I'm sure World Nuclear News is more favorable to nuclear power, but I don't see how that is relevant. Do you believe that this article fabricated the contents of the French bill?

This comes off more as a cheap jab than a substantive claim of bias.

Nothing in there actually refutes my point that France wants to REDUCE its dependence on nuclear energy overall. France is the poster-child for a nuclear-focused powergrid. If they want to move away from nuclear, that suggests it is not working out as well as people claim.

Legislation gets written and rewritten as timelines get tweaked. That's a reality. The core goal is unchanged.

The point is, they make lip service towards moving away from nuclear but don't actually make any strides towards doing so. The claim that France wants to reduce its share of nuclear would hold more water once they actually start doing so. Talk is cheap, actions are not.
They closed FESSENHEIM-1 and FESSENHEIM-2 this year
It seems like you're implying "nuclear = bad because France is moving away from it" which is not what France is doing.
> which is not what France is doing.

They literally are, and have formally said so. They're not shutting down all their reactors right away or anything. But for a country that took pride in betting big on nuclear, officially planning to go from 70% nuclear to 50% is a pretty huge drop. They've already shut down the first two reactors at Fessenheim as part of this.

Yes, they're kicking the can down the road slightly at last news. That's not surprising since many of the reactors may be possible to life-extend to 50 years, and renewable energy costs are dropping quickly. Delaying a few years saves some money. But that does not change the fact that many of the reactors will not be replaced when they hit end-of-life.

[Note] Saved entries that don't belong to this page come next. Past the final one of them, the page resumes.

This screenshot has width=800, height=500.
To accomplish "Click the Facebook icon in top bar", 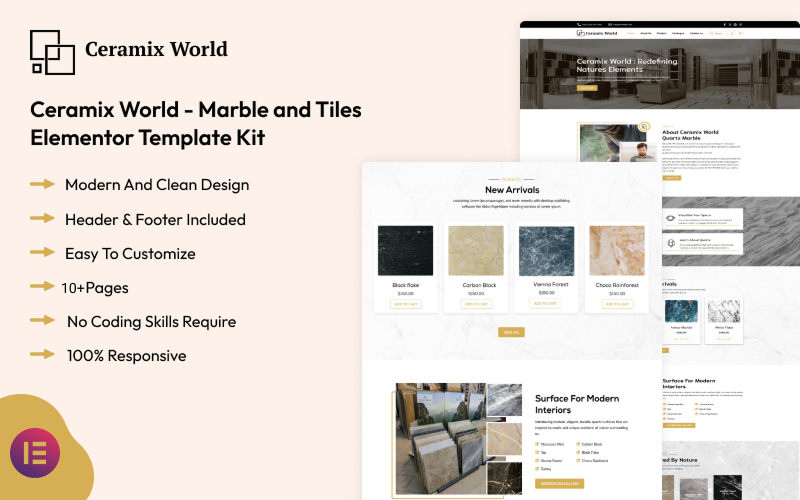I will (x=722, y=24).
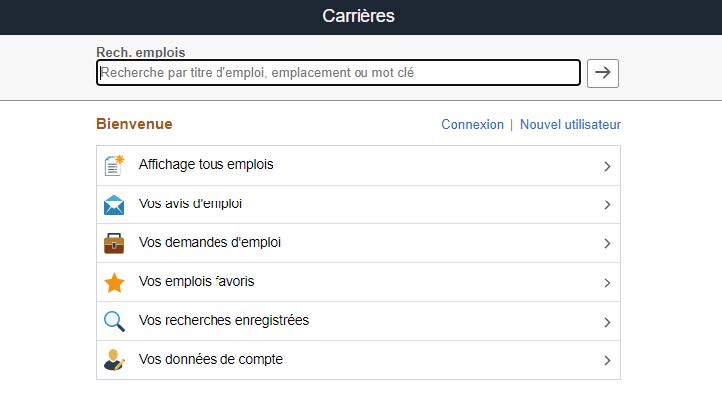Screen dimensions: 722x400
Task: Click the briefcase icon for job applications
Action: 114,243
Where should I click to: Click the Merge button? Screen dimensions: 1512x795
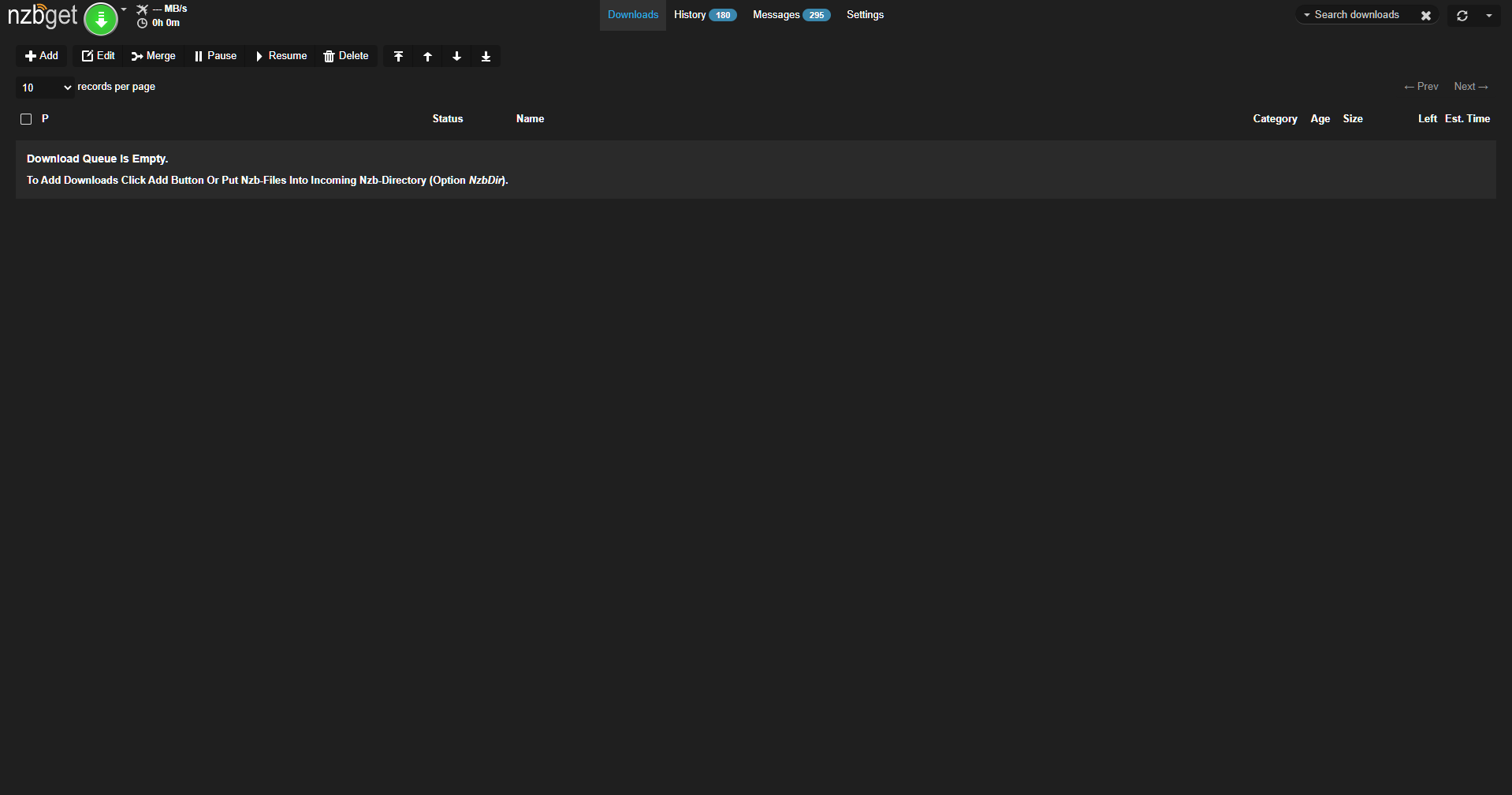pos(154,56)
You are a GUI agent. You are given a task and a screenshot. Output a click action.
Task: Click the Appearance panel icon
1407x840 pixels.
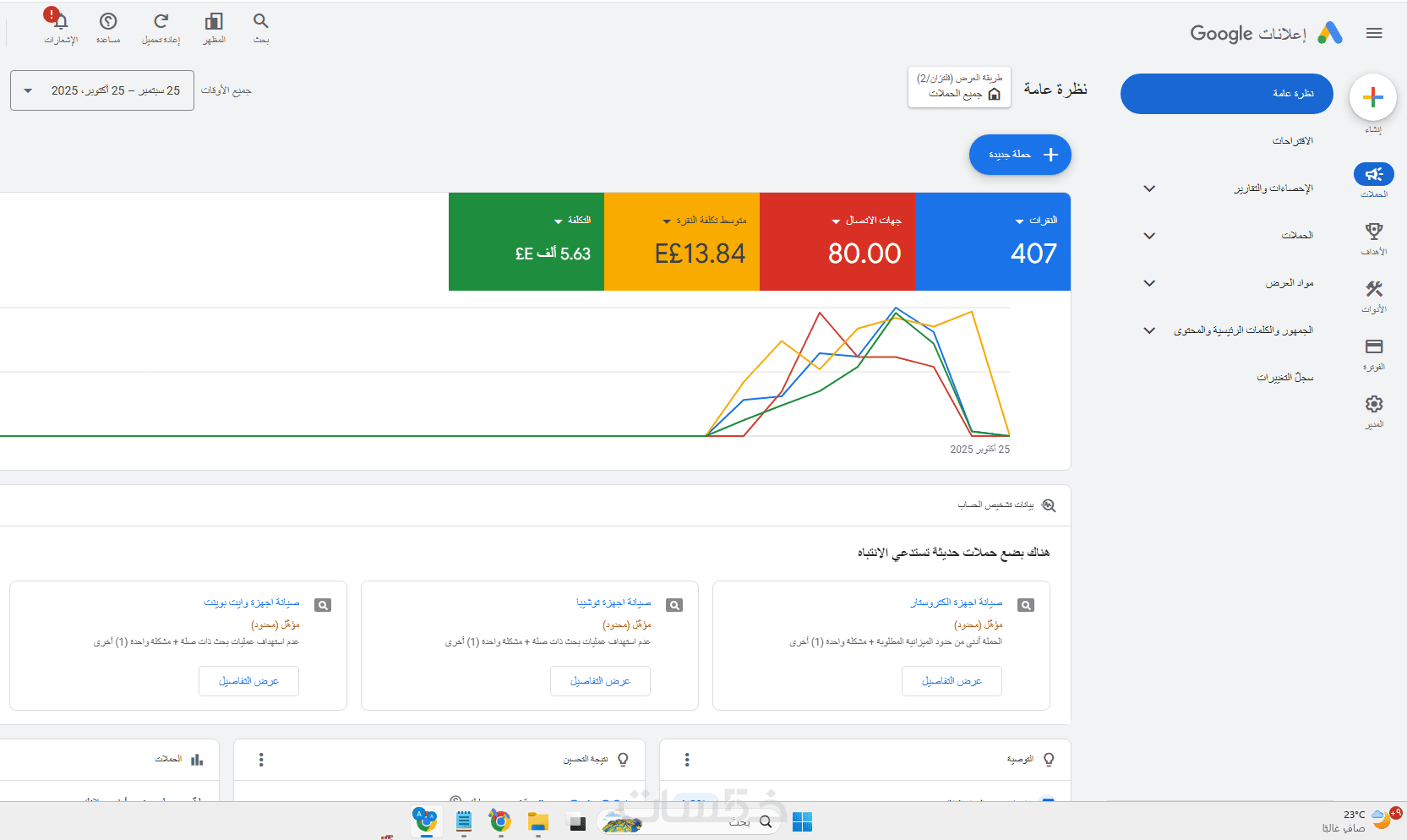[x=214, y=21]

>> you're implying "nuclear = bad because France is moving away from it" which is not what France is doing.

> They literally are, and have formally said so

Citation needed.

As I stated in another reply to you, reducing dependence on nuclear has a lot of advantages unrelated to "nuclear is bad" or "nuclear is not clean" or etc. Like I said before, no matter what your energy source is, 75% of your power being produced from a singular source is not a good idea. You may be familiar with the old saying "don't put all your eggs in one basket." This is the same reason we don't invest in a single stock. Dropping to 50% is far from getting rid of nuclear and it is an absurd claim.

> But that does not change the fact that many of the reactors will not be replaced when they hit end-of-life.

Many, but many are planed to be replaced. You're focusing too much on the reduction aspect. Reduction is not elimination. France has no plans on eliminating nuclear in the foreseeable future. The only way this would happen is if ITER was a major success and small versions could reliably be developed and deployed. I'm not counting on that.